For almost 50 years, Norwegian investigators have been baffled by the case of the “Isdal Woman,” whose burned corpse was found in a valley outside the city of Bergen in 1970. Most of her face and hair had been burned off and the labels in her clothes had been removed. The police investigation eventually led to a pair of suitcases stuffed with wigs and the discovery that the woman had stayed at numerous hotels around Norway under different aliases. Still, the police eventually ruled it a suicide.

Almost five decades later, the Norwegian public broadcaster NRK has launched a new investigation into the case, working with police to help track down her identity. And it is already yielding results. The BBC reports that forensic analysis of the woman’s teeth show that she was from a region along the French-German border.

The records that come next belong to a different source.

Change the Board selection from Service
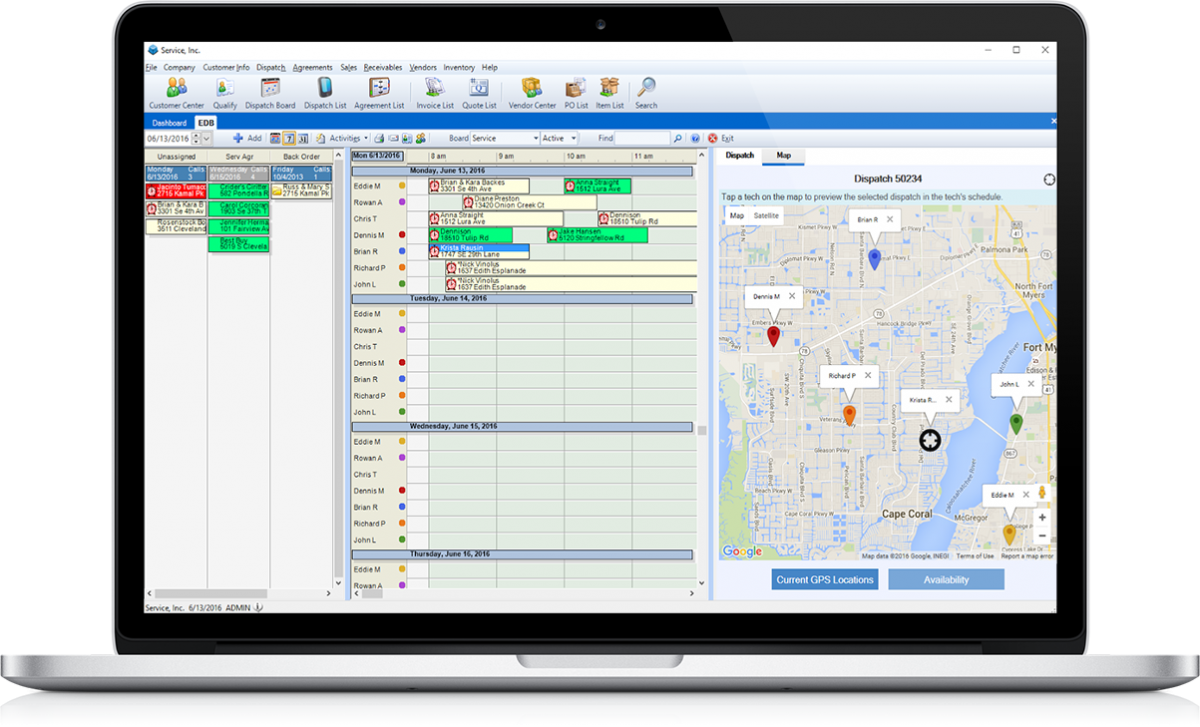 (536, 138)
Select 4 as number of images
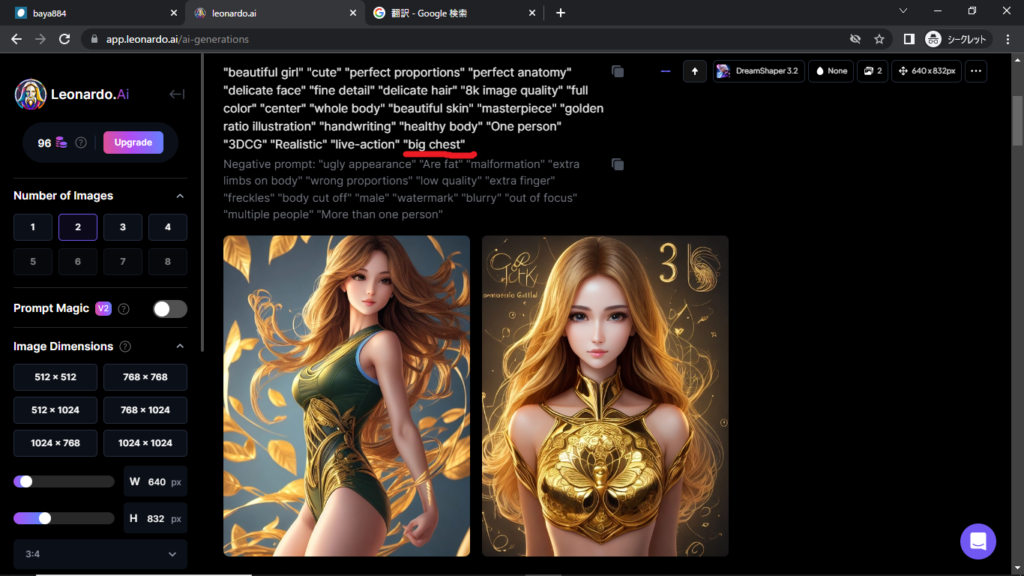Screen dimensions: 1024x576 point(167,227)
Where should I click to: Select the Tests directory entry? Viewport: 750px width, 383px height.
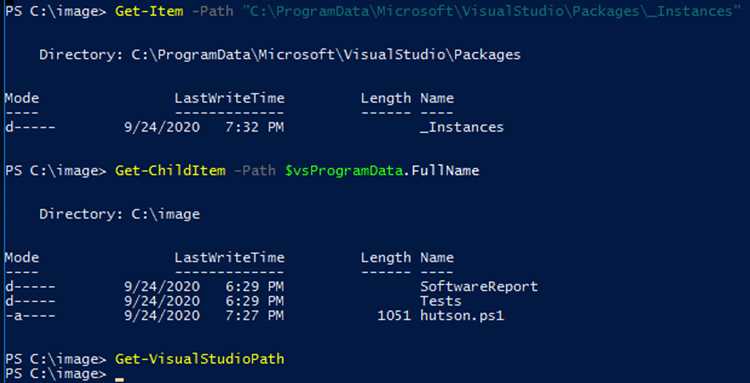[441, 301]
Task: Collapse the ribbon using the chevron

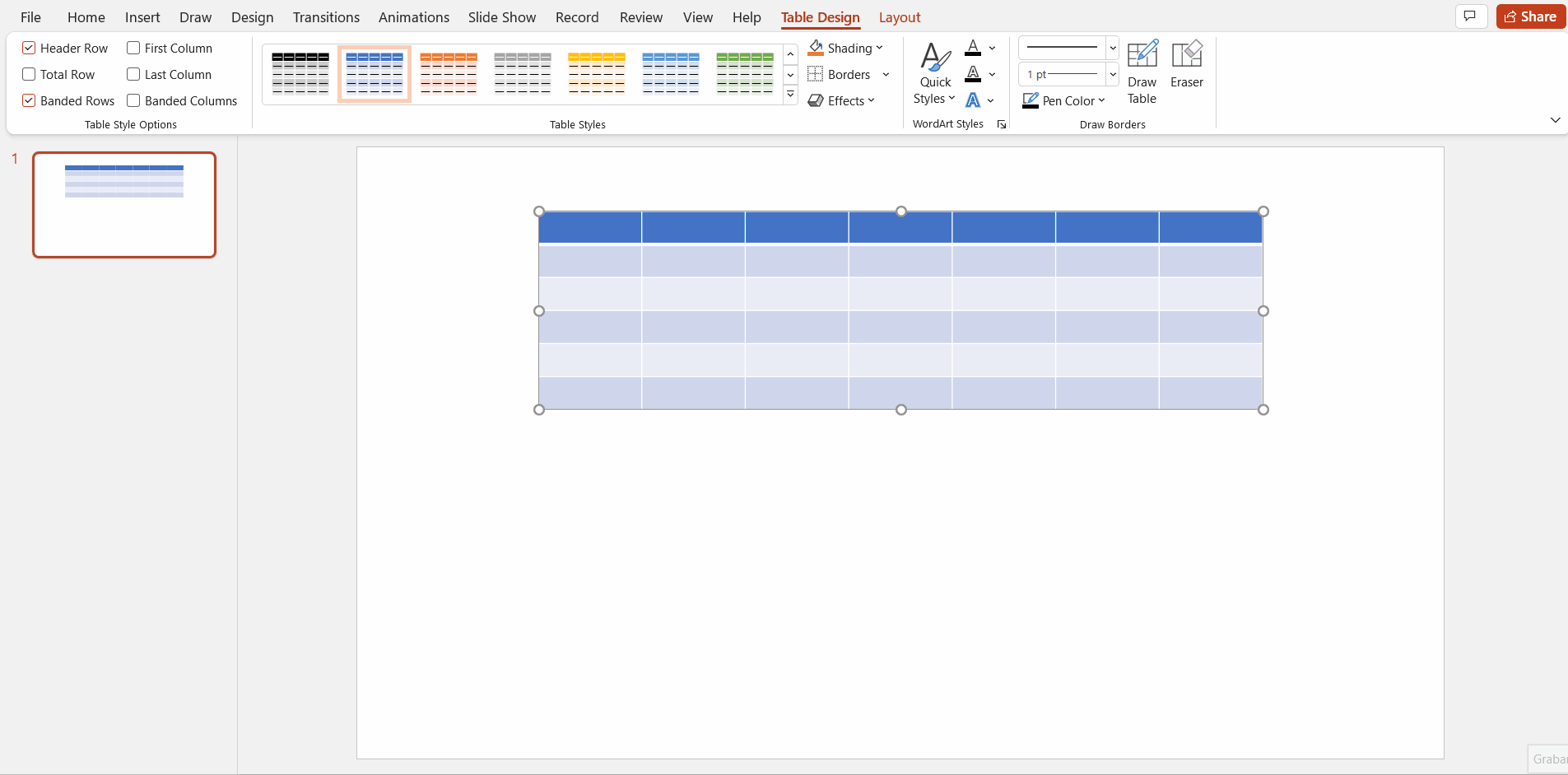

In 1970, hikers discovered the Isdal Woman’s body, burned and lying on a remote slope surrounded by an umbrella, melted plastic bottles, what may have been a passport cover, and more. Her clothes and possessions were scraped clean of any kind of identifying marks or labels. Later, the police found that she left two suitcases at the Bergen train station, containing sunglasses with her fingerprints on the lenses, a hairbrush, a prescription bottle of eczema cream, several wigs, and glasses with clear lenses. Again, all labels and other identifying marks had been removed, even from the prescription cream. A notepad found inside was filled with handwritten letters that looked like a code. A shopping bag led police to a shoe store, where, finally, an employee remembered selling rubber boots just like the ones found on the woman’s body.

Eventually, the police discovered that she had stayed in different hotels all over the country under different names, which would have required passports under several different aliases. This strongly suggests that she was a spy. Though she was both burned alive and had a stomach full of undigested sleeping pills, the police eventually ruled the death a suicide, unable to track down any evidence that they could tie to her murder.

But some of the forensic data that can help solve her case still exists. The Isdal Woman’s jaw was preserved in a forensic archive, allowing researchers from the University of Canberra in Australia to use isotopic analysis to figure out where she came from, based on the chemical traces left on her teeth while she was growing up. It’s the first time this technique has been used in a Norwegian criminal investigation.

The isotopic analysis was so effective that the researchers can tell that she probably grew up in eastern or central Europe, then moved west toward France during her adolescence, possibly just before or during World War II. Previous studies of her handwriting have indicated that she learned to write in France or in another French-speaking country.

Narrowing down the woman’s origins to such a specific region could help find someone who knew her, or reports of missing women who matched her description. The case is still a long way from solved, but the search is now much narrower than it had been in the mystery's long history.